In some circumstances, the color change is related to hormonal changes, preparatory to blooming. In others, it may be cooler temperatures or high light environments.

Yet, color changing in your succulents could be a sign of stress.

Crassula Is Good For What?

The Khoi and other African tribes ate the roots, which they grated and cooked and then ate with thick milk. The leaves were also used medicinally, boiled in milk as a remedy for diarrhea, and used to treat epilepsy, corns and as a purgative.

In the Far East, Germany and the USA it is traditionally grown in square porcelain tubs with ‘lion feet’ to bring good financial luck and has attracted more common names including the money tree, penny plant, dollar plant and tree of happiness.

Flowering Jade Plant reflects well on the owner and symbolizes great friendship, luck, and prosperity.

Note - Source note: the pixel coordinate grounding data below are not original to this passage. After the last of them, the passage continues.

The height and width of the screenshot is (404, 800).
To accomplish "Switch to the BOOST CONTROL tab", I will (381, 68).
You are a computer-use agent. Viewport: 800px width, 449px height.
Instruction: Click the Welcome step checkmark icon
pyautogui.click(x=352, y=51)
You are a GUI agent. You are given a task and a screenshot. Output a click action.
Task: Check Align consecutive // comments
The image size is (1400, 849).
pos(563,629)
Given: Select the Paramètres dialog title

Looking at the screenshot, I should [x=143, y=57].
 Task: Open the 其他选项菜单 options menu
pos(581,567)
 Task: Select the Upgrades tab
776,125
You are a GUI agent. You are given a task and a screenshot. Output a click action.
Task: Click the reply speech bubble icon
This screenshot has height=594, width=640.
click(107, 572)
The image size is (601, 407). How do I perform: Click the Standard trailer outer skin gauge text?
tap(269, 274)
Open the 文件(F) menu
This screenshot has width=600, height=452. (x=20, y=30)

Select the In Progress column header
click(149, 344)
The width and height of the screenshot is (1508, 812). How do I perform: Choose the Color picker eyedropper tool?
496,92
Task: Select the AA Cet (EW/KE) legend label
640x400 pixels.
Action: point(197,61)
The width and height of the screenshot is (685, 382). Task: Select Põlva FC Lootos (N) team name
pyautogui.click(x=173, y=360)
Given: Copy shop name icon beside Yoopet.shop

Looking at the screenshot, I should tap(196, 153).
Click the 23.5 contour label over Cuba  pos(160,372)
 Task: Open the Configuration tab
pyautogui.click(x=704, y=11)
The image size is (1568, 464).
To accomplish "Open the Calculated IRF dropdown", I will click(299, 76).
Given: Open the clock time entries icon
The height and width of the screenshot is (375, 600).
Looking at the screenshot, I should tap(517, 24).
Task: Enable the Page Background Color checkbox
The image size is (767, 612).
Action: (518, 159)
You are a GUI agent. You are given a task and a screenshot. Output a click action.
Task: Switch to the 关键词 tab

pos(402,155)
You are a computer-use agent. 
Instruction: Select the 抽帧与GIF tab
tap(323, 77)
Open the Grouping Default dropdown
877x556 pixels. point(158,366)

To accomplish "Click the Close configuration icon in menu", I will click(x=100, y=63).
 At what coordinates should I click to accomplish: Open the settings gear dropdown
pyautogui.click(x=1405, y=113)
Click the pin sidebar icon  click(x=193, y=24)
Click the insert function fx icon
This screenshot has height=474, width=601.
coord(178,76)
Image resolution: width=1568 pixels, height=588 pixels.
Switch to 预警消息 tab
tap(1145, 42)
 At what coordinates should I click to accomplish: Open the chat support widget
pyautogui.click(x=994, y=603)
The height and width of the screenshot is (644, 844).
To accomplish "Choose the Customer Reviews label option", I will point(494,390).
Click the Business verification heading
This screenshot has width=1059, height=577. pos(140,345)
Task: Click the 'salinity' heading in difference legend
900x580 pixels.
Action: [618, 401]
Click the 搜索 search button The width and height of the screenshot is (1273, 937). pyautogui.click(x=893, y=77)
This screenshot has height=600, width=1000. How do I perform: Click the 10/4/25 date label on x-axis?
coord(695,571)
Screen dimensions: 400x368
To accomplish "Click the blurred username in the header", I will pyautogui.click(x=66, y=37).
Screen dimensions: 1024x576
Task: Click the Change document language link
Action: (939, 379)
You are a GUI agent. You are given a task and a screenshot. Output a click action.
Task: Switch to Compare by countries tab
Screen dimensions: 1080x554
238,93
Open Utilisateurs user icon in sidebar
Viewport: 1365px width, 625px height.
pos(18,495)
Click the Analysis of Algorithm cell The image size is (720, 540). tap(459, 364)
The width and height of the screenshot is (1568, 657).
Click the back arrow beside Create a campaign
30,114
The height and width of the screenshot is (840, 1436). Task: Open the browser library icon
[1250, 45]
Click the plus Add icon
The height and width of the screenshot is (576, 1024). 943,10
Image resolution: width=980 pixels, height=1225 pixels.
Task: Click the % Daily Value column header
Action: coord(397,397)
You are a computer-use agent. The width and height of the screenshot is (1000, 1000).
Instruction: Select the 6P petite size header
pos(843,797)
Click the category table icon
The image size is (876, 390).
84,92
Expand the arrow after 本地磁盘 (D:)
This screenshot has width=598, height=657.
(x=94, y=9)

The green leaves signify energy and the joy of friendship, and the flowers represent the fragrance of great friendship.

Feng Shui practitioners recommend Jade as good feng shui plants. Feng shui is a tradition that really likes drawing parallels with nature. It talks about the integration of human life with nature so as to achieve maximum positive chi, one of the best ways through which a person can achieve the maximum benefit and unity with nature is through the use of feng shui plants.

Houseplants like Crassula provide freshly-generated oxygen, air filtering, removal of carbon dioxide (C02) from the air, and many other benefits.